◆ **THE TASK**
Copy, exactly and without additions, every line in the records below from the one holding "Where should I" through the one holding "Decrease lab hours with down arrow", both ends included.

+++ RECORDS TO PROCESS

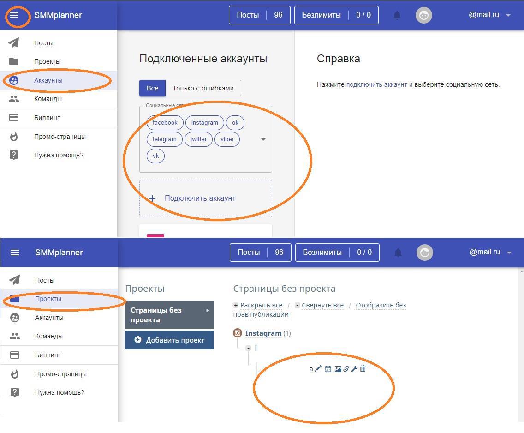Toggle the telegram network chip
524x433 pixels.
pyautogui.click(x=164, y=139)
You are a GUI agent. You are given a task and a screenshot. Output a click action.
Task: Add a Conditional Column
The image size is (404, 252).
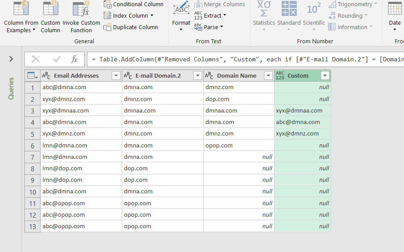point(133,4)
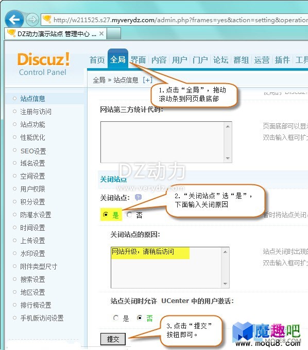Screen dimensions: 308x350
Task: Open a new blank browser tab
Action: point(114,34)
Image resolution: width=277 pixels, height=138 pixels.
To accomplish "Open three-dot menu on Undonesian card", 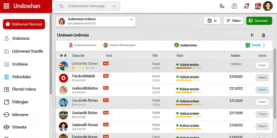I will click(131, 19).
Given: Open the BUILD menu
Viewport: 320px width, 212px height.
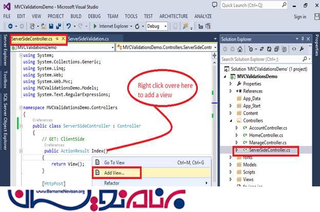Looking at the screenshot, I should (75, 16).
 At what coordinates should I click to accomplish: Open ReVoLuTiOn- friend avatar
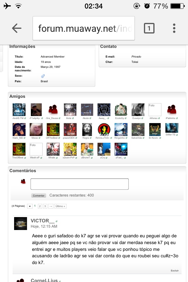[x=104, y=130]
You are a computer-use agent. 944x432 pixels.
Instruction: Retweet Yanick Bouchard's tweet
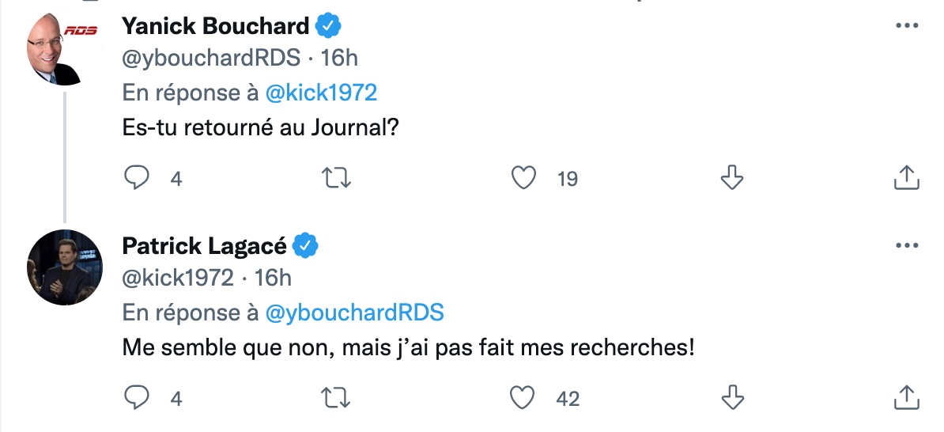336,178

++++++
+++ RECORDS TO PROCESS

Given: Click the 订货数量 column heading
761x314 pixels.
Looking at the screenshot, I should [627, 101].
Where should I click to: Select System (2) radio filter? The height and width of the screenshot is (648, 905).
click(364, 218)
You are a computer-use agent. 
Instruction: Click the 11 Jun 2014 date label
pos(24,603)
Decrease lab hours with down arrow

++++++

◆ **REPLY TO THE TASK**
Where should I click to: Select System (2) radio filter? The height and width of the screenshot is (648, 905).
click(364, 218)
You are a computer-use agent. 
Instruction: Click the 11 Jun 2014 date label
pos(24,603)
Decrease lab hours with down arrow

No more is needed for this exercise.